[Stored data entries]
········

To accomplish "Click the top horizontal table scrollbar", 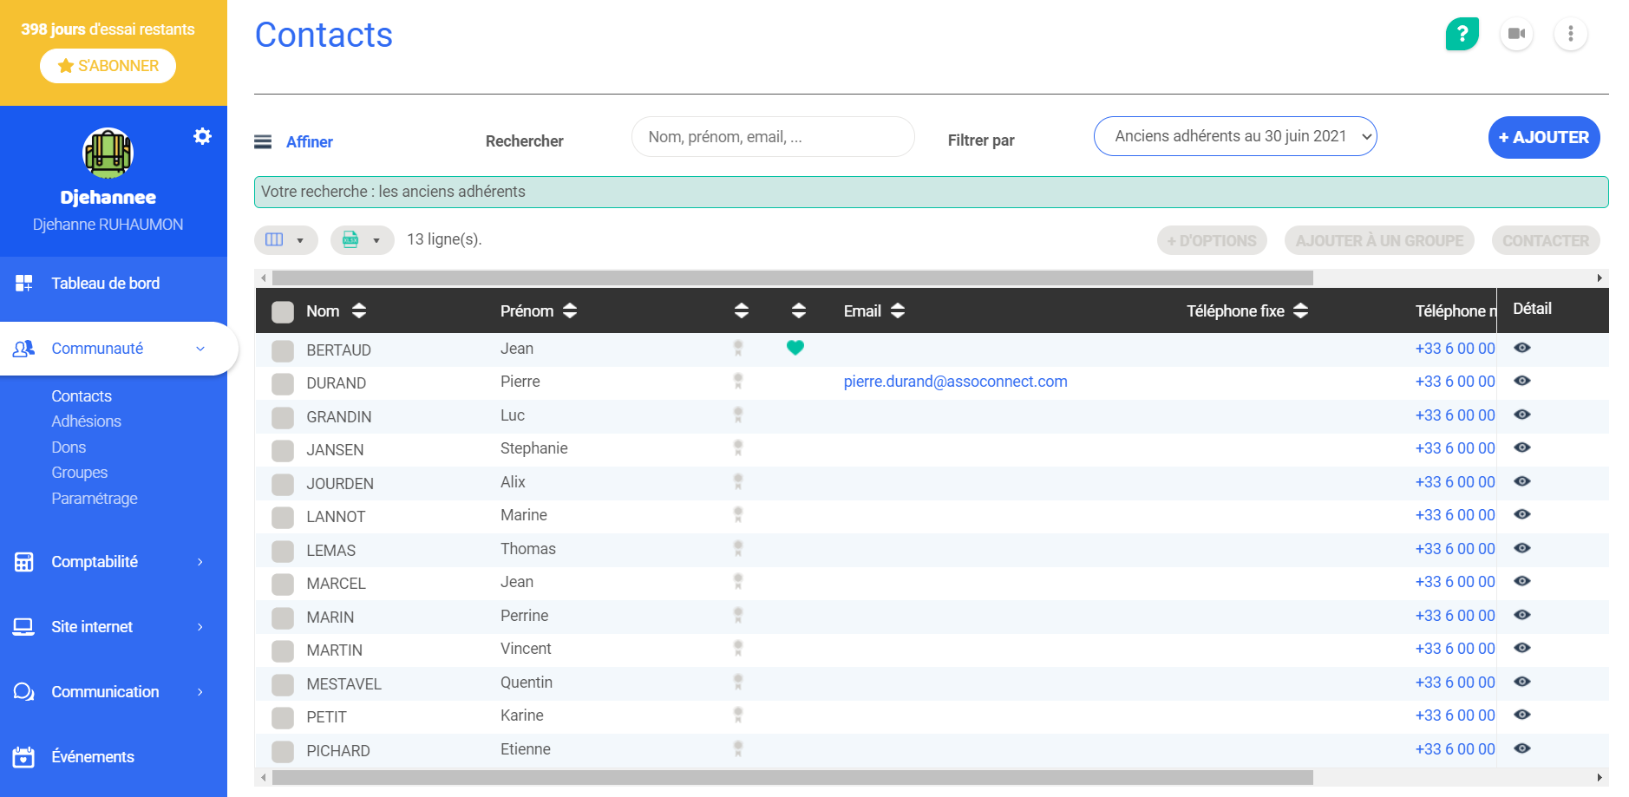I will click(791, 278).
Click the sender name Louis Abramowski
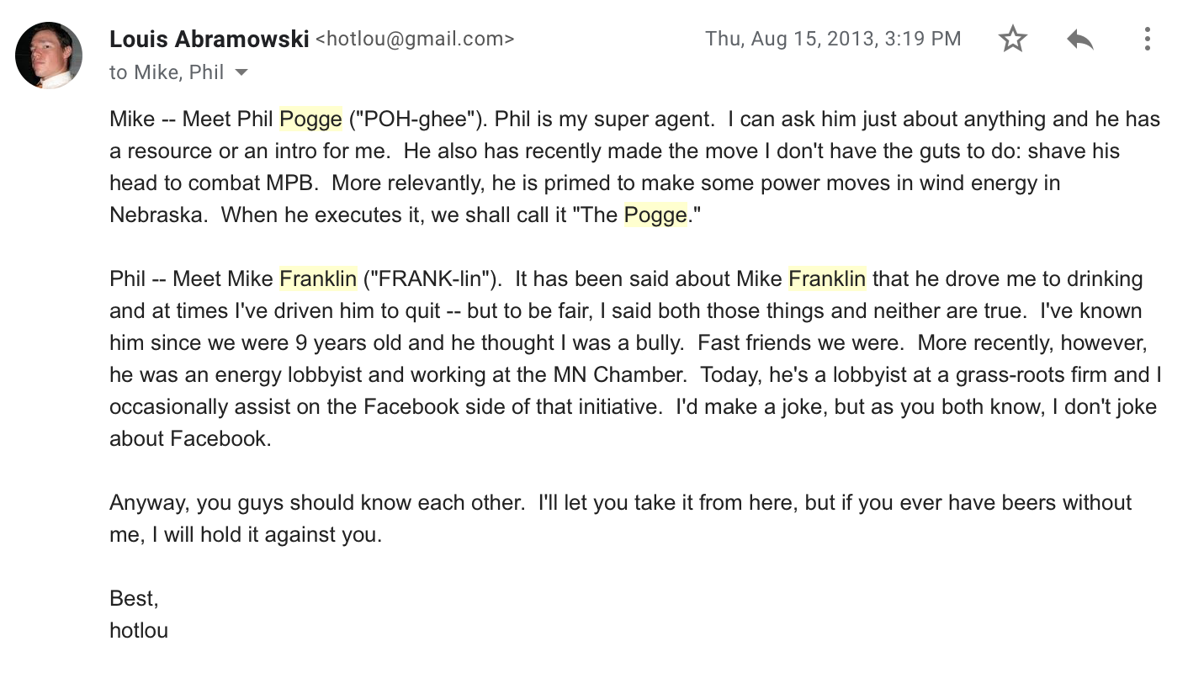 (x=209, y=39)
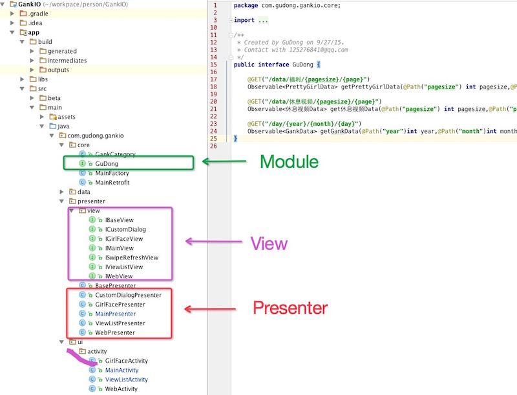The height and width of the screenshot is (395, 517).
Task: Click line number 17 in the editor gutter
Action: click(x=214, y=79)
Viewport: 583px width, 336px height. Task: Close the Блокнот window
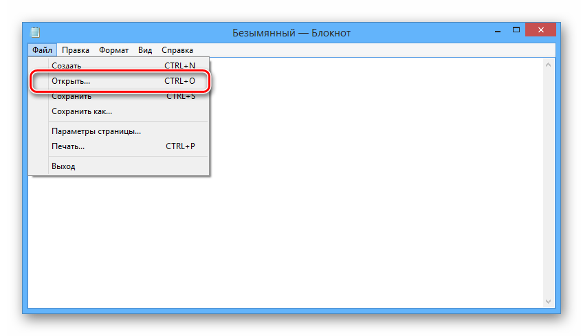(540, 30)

········

Give again, word for word, the lines from the one containing "Click the sender name Louis Abramowski" through the last line of the entries, with pictures omitted and nothing added.

[Answer to this exercise]
Click the sender name Louis Abramowski
 (x=209, y=39)
The height and width of the screenshot is (395, 517).
Task: Click line number 17 in the editor gutter
Action: click(x=214, y=79)
Viewport: 583px width, 336px height. Task: Close the Блокнот window
(540, 30)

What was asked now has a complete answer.